Items stored from a collection:
++++++++++
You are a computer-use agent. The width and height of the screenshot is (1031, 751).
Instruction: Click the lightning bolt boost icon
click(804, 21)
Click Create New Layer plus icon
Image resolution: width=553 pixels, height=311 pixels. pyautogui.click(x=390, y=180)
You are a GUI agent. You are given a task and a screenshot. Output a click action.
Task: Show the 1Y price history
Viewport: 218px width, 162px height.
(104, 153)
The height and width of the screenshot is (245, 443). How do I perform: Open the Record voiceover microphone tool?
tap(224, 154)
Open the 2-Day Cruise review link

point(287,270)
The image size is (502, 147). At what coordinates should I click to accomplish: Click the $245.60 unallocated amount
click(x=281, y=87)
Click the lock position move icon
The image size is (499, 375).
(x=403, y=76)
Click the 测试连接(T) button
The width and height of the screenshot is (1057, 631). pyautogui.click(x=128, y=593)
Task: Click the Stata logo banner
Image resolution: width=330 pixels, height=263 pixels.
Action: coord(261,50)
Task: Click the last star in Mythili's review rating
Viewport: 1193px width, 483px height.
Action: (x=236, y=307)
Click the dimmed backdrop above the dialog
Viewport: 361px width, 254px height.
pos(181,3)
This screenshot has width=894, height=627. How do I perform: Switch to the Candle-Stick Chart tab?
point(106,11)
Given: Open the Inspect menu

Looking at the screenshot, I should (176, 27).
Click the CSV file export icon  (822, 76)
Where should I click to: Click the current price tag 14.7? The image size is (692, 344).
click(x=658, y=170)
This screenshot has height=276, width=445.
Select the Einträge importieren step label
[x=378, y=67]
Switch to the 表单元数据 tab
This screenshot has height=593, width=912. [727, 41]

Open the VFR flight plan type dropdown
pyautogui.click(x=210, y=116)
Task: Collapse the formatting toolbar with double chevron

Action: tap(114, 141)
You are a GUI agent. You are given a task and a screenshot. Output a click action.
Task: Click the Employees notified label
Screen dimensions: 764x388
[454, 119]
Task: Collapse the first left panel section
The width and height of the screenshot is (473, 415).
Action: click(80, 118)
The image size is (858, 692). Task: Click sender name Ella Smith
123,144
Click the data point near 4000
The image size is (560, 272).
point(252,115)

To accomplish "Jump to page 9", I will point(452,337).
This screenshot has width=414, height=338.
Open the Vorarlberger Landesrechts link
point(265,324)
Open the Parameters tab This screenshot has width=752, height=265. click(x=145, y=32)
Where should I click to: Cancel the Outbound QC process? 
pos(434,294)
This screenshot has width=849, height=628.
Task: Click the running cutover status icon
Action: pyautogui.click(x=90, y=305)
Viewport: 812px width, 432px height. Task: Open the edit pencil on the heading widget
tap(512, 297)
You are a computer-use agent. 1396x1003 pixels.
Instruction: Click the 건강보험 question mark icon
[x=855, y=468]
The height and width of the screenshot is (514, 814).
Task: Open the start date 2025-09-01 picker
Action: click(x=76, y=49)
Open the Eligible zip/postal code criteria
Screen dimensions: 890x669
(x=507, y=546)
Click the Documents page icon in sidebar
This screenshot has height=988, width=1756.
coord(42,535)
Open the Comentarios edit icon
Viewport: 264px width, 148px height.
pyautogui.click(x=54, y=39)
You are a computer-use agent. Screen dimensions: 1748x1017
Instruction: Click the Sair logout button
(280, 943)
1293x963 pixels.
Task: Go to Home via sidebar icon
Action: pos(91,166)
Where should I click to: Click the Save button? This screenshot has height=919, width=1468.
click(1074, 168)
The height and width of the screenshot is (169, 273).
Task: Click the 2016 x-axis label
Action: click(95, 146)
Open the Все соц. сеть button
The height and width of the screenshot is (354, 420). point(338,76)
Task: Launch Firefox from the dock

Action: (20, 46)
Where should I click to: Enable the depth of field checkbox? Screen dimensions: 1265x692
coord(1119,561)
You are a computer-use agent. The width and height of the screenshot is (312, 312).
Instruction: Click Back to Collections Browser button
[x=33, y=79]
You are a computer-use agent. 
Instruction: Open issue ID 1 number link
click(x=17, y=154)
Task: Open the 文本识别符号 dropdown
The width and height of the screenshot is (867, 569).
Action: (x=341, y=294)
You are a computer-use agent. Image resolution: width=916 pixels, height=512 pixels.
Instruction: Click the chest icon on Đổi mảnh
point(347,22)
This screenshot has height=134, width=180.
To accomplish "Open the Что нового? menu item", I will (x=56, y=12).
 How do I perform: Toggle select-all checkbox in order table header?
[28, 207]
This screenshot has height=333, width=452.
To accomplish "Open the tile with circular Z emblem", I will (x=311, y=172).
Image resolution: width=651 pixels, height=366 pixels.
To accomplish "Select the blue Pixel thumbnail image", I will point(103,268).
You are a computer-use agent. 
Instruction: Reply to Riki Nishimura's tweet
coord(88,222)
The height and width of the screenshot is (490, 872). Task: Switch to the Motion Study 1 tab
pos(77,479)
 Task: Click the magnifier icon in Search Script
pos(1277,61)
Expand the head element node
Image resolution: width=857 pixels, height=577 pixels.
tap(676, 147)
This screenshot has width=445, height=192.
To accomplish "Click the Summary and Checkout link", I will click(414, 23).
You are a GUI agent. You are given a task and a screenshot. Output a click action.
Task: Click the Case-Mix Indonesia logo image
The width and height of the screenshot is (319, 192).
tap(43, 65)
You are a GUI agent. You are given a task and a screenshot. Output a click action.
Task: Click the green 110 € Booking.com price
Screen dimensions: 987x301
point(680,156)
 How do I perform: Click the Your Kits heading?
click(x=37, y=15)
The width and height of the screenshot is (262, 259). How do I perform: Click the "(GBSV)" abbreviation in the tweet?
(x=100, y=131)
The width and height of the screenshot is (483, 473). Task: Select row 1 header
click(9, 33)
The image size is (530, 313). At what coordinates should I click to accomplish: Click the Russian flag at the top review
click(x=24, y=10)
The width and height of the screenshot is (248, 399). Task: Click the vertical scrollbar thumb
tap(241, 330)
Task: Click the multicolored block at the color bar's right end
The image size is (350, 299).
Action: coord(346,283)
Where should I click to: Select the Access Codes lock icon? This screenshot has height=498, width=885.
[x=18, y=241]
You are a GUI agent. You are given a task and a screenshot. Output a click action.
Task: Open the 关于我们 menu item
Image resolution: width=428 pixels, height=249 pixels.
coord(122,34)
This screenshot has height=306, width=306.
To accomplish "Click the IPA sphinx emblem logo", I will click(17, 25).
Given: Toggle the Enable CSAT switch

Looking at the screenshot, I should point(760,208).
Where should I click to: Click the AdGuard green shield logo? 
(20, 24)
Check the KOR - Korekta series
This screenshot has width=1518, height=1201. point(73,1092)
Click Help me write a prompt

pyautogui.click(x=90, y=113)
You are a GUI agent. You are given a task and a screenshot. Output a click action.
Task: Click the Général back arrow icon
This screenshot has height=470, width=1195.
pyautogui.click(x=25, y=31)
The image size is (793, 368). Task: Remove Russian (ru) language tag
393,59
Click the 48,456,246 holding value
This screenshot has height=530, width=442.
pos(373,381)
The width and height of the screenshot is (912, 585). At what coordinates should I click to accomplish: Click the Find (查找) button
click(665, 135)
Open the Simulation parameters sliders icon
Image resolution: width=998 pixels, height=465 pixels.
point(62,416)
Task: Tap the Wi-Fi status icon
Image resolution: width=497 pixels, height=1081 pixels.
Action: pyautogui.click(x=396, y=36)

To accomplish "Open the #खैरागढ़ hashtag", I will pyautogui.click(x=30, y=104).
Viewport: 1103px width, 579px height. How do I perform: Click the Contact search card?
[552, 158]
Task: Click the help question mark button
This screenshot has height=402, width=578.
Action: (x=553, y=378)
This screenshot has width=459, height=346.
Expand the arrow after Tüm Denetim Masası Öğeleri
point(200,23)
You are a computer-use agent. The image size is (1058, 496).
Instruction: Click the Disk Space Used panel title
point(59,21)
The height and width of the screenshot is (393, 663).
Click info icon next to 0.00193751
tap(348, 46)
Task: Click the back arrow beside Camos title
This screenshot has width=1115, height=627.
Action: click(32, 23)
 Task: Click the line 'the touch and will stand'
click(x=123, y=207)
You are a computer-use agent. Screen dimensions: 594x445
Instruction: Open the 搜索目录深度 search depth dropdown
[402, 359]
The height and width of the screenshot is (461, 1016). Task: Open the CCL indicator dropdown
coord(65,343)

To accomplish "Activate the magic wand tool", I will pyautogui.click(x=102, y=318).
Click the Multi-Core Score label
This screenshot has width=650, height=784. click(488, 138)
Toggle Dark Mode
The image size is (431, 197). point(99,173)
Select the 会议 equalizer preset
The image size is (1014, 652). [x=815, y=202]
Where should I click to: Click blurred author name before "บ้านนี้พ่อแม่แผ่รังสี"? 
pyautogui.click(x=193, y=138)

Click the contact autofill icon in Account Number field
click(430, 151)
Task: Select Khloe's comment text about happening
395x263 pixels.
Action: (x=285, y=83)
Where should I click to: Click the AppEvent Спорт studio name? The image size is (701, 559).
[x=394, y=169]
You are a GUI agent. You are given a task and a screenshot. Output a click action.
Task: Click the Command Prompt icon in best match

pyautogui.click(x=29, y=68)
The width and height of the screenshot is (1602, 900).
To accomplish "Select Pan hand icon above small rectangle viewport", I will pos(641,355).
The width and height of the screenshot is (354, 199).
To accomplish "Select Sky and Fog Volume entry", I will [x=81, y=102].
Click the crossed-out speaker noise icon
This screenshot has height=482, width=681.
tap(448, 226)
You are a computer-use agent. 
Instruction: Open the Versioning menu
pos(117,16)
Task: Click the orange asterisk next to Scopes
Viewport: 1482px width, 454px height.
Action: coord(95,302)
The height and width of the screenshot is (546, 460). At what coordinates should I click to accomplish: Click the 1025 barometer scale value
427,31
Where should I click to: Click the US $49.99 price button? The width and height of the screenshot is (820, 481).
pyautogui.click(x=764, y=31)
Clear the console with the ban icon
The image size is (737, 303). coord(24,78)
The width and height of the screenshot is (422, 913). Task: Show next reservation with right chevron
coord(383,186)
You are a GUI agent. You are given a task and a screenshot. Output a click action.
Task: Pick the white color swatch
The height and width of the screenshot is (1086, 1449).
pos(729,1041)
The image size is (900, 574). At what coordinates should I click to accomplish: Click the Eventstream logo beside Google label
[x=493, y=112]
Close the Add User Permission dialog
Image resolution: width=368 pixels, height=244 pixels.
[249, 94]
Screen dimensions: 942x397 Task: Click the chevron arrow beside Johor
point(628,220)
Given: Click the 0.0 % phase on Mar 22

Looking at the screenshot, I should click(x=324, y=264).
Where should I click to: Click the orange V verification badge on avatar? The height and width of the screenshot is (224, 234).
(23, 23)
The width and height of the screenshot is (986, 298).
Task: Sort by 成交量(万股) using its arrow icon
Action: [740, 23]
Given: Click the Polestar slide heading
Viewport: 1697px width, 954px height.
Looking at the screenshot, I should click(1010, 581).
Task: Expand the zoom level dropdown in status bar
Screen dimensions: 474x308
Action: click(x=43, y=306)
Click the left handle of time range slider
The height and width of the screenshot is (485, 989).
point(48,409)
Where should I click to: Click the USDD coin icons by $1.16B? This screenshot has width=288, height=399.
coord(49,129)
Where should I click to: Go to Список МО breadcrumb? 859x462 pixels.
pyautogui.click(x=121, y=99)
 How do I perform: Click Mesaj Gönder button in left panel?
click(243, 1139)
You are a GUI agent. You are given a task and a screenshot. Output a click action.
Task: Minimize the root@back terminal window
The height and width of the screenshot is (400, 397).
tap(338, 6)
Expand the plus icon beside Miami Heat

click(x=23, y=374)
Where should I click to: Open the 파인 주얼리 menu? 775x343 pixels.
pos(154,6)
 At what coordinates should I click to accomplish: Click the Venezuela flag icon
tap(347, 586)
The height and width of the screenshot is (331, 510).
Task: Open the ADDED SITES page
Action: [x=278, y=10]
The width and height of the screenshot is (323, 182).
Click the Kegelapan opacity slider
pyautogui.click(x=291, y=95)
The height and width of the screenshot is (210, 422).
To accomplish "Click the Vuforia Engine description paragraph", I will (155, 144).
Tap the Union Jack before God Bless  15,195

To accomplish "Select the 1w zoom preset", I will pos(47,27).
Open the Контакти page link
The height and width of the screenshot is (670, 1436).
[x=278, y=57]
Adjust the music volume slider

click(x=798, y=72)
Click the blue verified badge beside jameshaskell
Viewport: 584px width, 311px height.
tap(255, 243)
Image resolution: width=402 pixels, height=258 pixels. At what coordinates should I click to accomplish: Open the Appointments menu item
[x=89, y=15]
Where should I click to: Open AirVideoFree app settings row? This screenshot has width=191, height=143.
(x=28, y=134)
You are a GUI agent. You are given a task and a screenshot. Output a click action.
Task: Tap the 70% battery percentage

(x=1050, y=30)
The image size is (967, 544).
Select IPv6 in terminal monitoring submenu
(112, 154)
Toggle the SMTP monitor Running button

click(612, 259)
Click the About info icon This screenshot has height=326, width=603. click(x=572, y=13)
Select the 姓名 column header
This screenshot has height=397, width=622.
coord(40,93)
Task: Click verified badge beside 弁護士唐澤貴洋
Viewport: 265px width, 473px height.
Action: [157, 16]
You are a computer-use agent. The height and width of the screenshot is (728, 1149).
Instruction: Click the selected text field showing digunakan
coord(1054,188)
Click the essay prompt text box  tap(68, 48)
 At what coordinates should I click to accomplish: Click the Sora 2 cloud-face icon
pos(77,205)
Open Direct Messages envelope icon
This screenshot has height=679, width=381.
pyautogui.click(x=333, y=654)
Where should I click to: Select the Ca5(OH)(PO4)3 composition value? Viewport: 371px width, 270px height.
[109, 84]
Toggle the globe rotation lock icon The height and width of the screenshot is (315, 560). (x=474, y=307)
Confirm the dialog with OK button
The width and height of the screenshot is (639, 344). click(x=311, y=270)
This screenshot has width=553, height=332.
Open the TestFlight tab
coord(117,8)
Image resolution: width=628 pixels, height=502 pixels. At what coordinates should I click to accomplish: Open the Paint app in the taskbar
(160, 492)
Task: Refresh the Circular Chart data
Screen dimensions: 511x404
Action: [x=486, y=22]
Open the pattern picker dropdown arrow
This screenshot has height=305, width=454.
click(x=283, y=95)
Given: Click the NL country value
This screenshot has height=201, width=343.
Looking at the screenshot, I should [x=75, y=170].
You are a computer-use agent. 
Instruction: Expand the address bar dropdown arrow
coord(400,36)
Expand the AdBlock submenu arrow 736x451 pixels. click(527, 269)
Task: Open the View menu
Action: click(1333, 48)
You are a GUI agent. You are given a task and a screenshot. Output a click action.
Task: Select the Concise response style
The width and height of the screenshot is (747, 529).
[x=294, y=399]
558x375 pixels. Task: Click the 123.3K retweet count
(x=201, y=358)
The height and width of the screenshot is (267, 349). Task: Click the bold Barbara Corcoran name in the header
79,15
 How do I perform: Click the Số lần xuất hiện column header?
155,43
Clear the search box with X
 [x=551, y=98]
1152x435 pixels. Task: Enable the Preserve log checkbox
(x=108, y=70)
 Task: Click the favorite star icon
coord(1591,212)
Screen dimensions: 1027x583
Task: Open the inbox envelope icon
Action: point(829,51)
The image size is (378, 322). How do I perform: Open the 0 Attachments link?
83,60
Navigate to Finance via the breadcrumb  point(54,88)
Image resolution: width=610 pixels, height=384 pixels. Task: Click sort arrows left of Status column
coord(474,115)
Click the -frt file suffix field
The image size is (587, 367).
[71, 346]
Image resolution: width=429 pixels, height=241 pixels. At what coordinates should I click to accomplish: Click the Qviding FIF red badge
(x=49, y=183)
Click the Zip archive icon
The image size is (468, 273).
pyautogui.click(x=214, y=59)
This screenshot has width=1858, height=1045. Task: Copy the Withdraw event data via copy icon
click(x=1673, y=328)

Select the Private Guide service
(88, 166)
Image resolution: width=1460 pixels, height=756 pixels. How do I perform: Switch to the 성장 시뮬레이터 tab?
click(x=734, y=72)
++++++++++
■ **Exercise goal**
Report each line in the entries above that contains the string "right".

■ **Expected answer**
Task: Click the multicolored block at the color bar's right end
The width and height of the screenshot is (422, 913). Task: Show next reservation with right chevron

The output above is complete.